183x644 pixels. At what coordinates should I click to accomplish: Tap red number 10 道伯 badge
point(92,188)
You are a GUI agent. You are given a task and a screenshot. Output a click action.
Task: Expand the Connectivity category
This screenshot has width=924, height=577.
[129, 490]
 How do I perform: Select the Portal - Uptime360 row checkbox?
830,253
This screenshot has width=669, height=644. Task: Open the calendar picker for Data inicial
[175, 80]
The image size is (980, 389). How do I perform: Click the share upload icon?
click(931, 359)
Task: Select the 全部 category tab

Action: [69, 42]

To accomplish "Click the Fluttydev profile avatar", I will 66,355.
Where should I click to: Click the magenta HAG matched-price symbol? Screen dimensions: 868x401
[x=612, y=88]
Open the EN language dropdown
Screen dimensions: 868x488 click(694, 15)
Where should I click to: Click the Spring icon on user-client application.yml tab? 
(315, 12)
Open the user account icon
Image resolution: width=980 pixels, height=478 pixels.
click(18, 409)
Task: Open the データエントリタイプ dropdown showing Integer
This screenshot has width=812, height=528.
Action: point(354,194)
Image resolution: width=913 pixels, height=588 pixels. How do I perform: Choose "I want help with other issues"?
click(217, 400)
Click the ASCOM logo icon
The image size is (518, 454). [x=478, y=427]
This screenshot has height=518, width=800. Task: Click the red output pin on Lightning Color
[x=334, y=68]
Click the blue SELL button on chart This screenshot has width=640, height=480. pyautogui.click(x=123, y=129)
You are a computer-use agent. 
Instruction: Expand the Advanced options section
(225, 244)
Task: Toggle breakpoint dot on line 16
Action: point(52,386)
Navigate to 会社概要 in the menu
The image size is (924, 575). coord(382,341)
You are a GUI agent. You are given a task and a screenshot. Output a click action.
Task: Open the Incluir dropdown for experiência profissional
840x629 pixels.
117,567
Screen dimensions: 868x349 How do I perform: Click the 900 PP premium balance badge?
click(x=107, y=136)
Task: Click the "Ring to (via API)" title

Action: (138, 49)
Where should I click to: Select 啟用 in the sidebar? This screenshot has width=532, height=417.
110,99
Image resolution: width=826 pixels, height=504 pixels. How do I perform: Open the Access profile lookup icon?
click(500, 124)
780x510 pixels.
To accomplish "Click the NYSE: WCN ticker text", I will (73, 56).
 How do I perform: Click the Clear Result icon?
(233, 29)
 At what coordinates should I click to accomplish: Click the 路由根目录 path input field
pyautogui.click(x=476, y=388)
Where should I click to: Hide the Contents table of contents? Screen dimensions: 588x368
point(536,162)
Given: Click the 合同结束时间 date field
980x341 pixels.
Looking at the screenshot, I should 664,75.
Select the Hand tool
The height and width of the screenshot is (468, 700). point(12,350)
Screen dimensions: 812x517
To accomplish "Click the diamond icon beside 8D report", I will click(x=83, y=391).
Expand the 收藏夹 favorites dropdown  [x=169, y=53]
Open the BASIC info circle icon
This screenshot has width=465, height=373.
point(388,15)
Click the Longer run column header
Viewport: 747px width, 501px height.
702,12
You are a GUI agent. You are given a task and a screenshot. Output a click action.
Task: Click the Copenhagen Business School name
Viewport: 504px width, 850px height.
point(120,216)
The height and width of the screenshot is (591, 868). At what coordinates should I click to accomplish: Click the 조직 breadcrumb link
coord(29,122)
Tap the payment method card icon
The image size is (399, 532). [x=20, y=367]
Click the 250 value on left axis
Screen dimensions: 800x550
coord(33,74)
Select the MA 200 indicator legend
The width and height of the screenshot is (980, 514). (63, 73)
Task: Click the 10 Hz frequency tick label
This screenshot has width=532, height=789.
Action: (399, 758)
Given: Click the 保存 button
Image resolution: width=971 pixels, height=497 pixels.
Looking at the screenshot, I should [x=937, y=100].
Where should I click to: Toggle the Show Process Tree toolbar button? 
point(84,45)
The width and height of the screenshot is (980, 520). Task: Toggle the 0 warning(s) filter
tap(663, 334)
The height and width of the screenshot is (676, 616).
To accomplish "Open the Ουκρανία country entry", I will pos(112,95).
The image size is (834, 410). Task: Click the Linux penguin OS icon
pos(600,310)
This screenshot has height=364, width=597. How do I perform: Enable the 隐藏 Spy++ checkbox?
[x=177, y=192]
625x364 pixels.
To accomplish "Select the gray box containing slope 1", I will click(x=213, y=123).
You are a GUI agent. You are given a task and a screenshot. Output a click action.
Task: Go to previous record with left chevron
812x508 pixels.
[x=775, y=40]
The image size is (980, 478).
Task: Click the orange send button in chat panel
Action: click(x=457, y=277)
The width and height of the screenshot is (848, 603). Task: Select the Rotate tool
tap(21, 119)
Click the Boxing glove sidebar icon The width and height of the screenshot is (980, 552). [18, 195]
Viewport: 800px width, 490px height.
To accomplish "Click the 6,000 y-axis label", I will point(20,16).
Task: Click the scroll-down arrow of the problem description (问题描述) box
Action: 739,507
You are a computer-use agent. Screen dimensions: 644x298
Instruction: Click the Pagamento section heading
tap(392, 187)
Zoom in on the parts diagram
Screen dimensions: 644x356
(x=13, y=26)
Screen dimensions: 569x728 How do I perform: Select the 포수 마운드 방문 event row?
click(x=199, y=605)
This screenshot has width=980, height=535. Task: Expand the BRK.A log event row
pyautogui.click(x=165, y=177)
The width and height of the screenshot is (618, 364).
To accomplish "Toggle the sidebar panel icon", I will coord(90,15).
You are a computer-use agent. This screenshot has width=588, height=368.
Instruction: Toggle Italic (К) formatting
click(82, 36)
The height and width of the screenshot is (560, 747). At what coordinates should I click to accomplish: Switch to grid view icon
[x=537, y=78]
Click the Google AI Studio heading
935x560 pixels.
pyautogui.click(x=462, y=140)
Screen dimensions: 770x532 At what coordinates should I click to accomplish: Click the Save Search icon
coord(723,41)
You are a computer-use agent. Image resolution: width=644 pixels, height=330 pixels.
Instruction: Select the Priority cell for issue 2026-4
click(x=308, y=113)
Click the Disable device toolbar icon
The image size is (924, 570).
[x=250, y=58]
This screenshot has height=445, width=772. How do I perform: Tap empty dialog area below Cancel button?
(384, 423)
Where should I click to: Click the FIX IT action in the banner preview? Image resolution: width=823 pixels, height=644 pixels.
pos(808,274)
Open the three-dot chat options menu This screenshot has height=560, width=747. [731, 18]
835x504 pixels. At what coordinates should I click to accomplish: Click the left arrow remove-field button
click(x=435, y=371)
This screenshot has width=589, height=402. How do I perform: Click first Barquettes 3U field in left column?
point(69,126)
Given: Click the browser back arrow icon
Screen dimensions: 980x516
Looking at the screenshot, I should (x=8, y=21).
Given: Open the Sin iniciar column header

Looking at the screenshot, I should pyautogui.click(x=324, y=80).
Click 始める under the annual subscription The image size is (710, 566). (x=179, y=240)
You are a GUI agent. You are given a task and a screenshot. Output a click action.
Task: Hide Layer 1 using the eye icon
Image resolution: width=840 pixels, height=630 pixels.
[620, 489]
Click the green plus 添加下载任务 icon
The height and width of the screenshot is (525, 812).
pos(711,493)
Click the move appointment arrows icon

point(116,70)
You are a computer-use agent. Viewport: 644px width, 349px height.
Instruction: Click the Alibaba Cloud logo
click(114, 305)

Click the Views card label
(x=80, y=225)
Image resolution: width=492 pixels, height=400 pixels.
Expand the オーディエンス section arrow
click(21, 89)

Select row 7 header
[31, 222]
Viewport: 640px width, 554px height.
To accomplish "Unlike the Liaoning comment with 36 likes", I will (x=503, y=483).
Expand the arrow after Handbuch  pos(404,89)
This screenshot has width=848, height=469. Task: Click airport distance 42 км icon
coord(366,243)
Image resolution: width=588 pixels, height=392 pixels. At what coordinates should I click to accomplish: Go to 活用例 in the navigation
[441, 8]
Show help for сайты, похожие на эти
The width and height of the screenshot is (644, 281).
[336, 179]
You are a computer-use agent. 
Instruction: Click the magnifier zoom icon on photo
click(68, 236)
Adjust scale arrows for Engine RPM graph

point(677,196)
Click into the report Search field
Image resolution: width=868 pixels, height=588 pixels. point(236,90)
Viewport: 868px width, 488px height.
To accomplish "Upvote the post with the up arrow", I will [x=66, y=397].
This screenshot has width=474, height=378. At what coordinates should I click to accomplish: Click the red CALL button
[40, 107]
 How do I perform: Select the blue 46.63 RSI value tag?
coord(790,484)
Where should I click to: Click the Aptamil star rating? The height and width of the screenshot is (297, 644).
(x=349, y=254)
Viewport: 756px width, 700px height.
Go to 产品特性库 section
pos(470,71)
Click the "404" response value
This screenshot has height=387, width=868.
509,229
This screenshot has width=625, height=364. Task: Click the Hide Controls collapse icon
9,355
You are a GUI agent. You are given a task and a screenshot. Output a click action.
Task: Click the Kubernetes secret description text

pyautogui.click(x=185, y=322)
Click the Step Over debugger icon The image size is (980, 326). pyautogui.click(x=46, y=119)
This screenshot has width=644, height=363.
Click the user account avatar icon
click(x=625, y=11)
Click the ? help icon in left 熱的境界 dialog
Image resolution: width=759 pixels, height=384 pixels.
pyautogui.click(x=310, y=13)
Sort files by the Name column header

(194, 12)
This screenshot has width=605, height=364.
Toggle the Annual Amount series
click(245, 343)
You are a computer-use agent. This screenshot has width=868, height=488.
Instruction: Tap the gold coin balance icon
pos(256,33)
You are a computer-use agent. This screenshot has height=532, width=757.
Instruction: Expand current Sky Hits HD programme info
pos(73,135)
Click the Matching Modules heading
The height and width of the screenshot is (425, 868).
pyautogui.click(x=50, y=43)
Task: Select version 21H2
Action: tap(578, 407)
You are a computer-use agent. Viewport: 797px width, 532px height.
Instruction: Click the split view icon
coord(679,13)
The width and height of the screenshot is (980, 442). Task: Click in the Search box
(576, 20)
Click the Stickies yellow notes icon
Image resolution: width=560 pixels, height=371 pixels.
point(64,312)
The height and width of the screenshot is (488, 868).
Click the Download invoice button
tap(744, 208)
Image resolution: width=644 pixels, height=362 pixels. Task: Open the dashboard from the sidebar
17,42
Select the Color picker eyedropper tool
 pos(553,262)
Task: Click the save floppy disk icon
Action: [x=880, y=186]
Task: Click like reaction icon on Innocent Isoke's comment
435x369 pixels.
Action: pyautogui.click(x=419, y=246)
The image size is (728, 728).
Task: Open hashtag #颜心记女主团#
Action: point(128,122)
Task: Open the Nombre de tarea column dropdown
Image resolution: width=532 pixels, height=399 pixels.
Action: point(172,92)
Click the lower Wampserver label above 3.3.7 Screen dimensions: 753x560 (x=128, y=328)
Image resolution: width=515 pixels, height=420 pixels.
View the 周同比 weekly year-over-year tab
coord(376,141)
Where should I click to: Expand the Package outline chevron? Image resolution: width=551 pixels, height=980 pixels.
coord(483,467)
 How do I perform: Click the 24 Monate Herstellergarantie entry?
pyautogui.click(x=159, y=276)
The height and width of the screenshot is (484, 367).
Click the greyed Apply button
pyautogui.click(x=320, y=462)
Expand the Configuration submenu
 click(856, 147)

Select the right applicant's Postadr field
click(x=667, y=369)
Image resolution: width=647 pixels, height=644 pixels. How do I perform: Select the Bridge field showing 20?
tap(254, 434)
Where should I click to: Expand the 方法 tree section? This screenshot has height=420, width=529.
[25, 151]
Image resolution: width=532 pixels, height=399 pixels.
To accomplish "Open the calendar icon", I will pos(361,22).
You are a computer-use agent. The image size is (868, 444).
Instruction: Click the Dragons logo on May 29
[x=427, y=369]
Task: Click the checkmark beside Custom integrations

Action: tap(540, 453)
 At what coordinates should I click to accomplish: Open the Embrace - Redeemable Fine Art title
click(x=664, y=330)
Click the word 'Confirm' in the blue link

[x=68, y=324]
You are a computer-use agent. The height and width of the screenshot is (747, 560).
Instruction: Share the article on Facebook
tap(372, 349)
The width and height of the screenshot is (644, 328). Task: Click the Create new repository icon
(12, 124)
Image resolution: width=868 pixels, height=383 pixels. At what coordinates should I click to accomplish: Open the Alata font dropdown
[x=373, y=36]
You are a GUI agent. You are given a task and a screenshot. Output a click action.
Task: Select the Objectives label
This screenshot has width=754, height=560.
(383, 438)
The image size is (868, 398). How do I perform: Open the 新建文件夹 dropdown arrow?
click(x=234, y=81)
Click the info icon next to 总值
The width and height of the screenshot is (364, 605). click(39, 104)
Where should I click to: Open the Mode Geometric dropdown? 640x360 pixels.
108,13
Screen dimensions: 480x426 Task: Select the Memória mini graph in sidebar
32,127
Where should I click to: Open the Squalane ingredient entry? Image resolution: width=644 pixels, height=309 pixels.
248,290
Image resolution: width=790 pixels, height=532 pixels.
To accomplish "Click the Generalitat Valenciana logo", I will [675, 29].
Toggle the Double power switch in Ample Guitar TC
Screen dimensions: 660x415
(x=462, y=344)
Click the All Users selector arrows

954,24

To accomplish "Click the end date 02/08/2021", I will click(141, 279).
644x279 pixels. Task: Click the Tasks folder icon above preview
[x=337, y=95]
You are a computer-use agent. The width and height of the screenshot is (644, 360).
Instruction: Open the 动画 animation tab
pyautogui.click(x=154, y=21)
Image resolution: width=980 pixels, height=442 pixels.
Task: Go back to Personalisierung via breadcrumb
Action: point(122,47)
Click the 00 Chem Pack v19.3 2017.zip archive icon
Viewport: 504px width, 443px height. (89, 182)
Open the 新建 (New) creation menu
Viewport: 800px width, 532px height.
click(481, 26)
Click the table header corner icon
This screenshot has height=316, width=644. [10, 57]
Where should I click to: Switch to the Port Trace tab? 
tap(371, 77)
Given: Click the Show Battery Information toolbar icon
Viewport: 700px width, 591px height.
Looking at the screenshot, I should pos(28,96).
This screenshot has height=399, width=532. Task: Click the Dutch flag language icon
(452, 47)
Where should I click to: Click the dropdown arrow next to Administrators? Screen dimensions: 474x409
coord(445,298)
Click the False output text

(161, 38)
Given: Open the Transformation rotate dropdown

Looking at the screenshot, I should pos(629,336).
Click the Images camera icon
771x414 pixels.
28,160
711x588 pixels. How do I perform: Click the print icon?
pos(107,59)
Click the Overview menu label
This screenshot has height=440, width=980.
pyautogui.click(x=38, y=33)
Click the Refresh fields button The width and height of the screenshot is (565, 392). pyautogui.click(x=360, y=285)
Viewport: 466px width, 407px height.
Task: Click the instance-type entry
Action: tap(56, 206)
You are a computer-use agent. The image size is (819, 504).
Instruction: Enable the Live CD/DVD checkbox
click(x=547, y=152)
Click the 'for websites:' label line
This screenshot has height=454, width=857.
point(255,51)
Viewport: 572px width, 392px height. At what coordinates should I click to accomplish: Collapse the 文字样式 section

□ □ □ □ □

Determine how many of the lines above hold the word "comment", and output that number by itself.

* Problem solution *
2